In Toscana circa sessantamila pensionati sono tornati a lavorare. La cifra dell’Inps secondo i sindacati è sottostimata. Molti lavorano in nero, non sono registrati, non figurano nelle statistiche ufficiali. Fanno i giardinieri, gli amministrativi, i muratori. C’è chi decide di aspettare ad andare in pensione e resta a lavorare, perché la pensione sarebbe troppo bassa. «Riscuoto 900 euro al mese di pensione – racconta Saverio T., 66 anni – nella mia vita ho fatto tanti lavori.
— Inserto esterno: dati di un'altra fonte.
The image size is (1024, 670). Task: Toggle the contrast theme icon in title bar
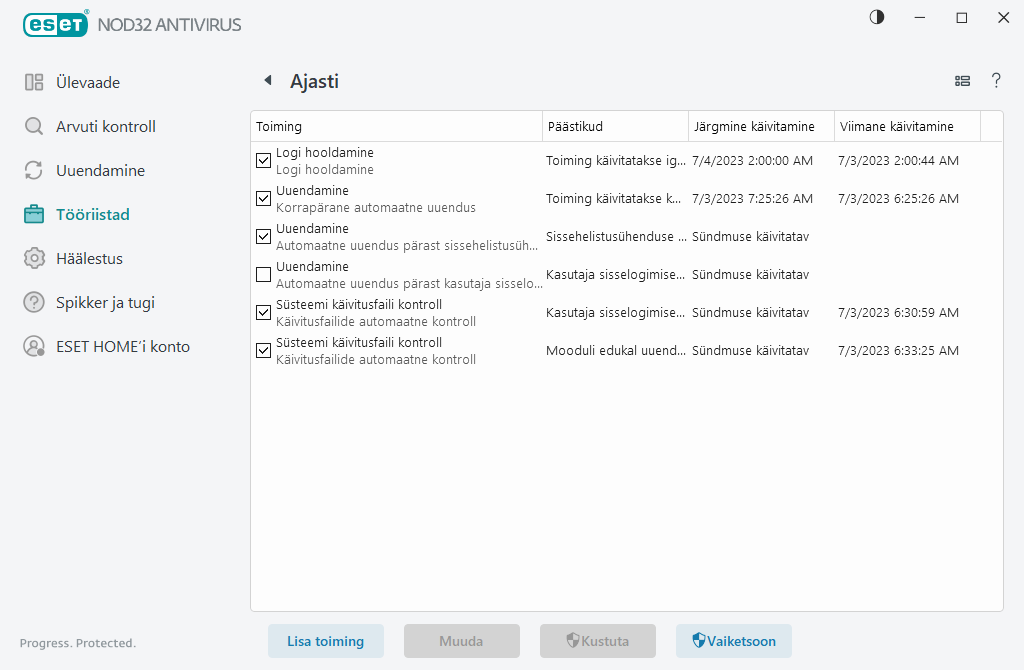click(x=877, y=18)
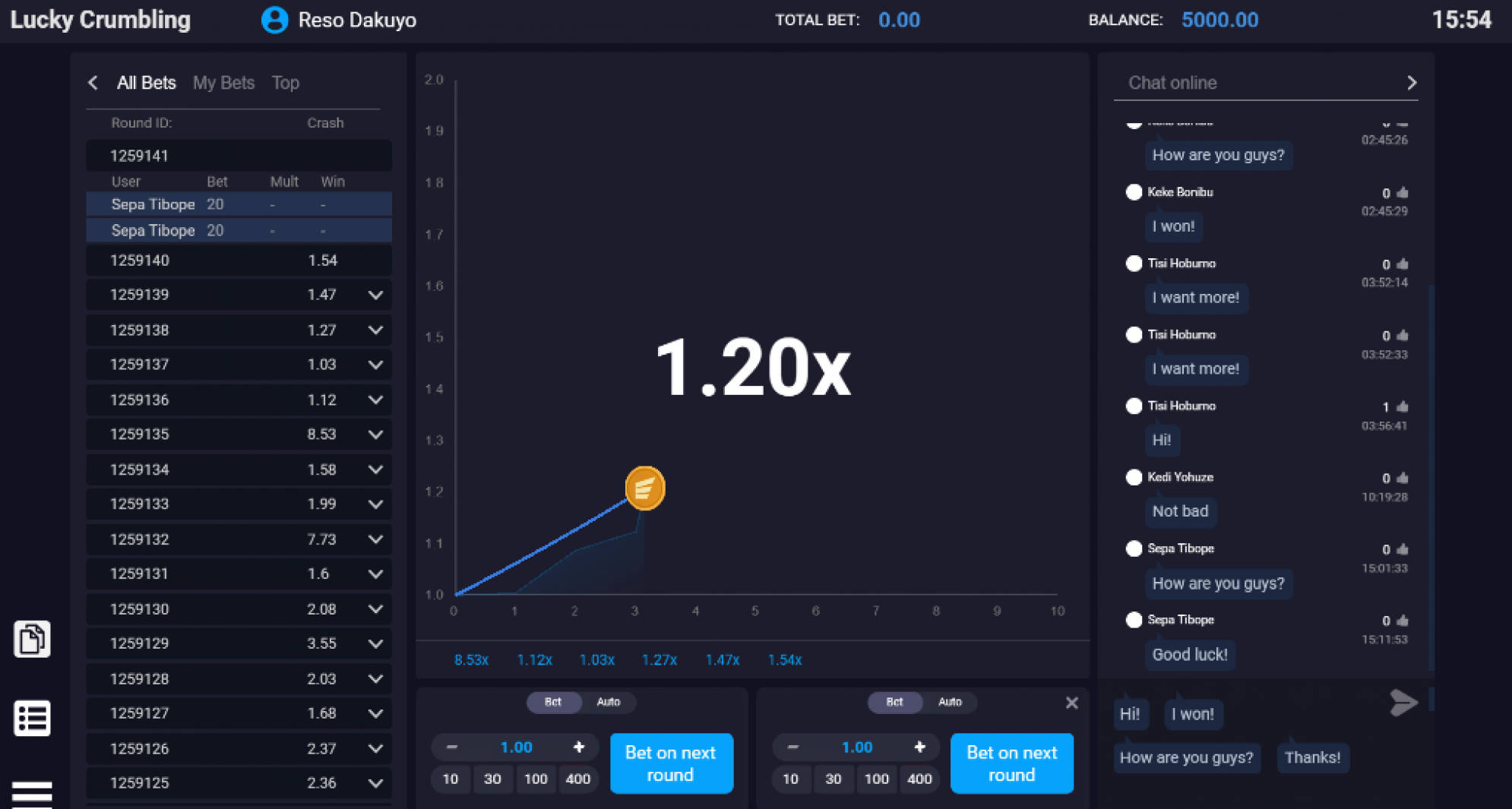The image size is (1512, 809).
Task: Select Bet mode in second bet panel
Action: (x=894, y=702)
Purtroppo per tanti anni, quand’ero giovane, non mi sono stati versati i contributi. Oggi mi arrangio un po’, per arrotondare. Se mi chiamano per fare dei lavori di ristrutturazione in appartamenti vado. No, no, senza contratto, mi pagano a nero, così racimolo un po’ di soldi tutti i mesi per integrare la pensione». I pensionati in Italia sono una delle categorie più maltrattate. Negli ultimi anni, in particolare, hanno subìto vere e proprie stangate.

Mancata rivalutazione
. Le nuove pensioni sono più basse che in passato perché vengono calcolate sia con il sistema retributivo sia contributivo. Non solo. Gli assegni non vengono rivalutati. Questo si traduce nei fatti in un taglio della pensione, in una costante perdita di potere di acquisto. Se i prezzi aumentano e la pensione rimane la stessa è come riscuotere di meno. Una vera e propria ingiustizia. Di recente uno studio realizzato da Itinerari previdenziali e Cida ha messo in luce dati che fanno riflettere. Il 21,9 per cento dei pensionati che riscuotono oltre quattro volte il trattamento minimo (pari a 616,67 euro), vale a dire oltre 2.500 euro lordi (quindi non netti, si badi bene), ha visto la propria pensione rivalutata di poco o con una rivalutazione quasi azzerata a causa del meccanismo introdotto dal governo Meloni.

La stangata.
Un sistema che si è tradotto in una vera e propria stangata in particolare nel biennio 2023-2024 quando c’è stato un boom dell’inflazione. Per fare un esempio, riguardo a quel biennio, un pensionato con una rendita tra 2.627 e 3.152 euro lordi ha avuto una rivalutazione del 4,3 per cento, mentre il tasso di inflazione definitivo è risultato dell’8,1 per cento. Non solo. Quella rivalutazione del 4,3 per cento è stata applicata sull’intera rendita e non a scaglioni. In sostanza il governo ha fatto cassa sulla pelle dei pensionati e queste perdite subite dai pensionati si trascineranno nel tempo, saranno permanenti. Per i pensionati sopra i 2.500 euro lordi la perdita legata alla ridotta rivalutazione, nello studio citato è stimata per i prossimi dieci anni in almeno 13.000 euro. E questa fascia pensionistica, che riguarda circa tre milioni e mezzo di pensionati, è quella che assicura al bilancio dello Stato il 62 per cento dell’intera Irpef versata dalle pensioni.

Riduzione “legittima”.
Nel gennaio scorso, con la sentenza numero 19 del 2025, la Corte
costituzionale ha dichiarato legittima la riduzione della rivalutazione per fasce di reddito (pensione) e non fondate le questioni di legittimità costituzionale sulla legge di bilancio 197 del dicembre 2022. Ma il 30 giugno il tribunale di Trento ha sollevato una nuova questione di legittimità chiedendo alla Corte costituzionale se è legittimo che la rivalutazione ridotta introdotta dalle leggi di bilancio 2023 e 2024 del governo Meloni venga applicata all’intera pensione e non a scaglioni, cioè solo sulla parte che eccede le quattro volte (e oltre) il trattamento minimo. Così si capisce perché molti pensionati decidono di non lasciare il lavoro.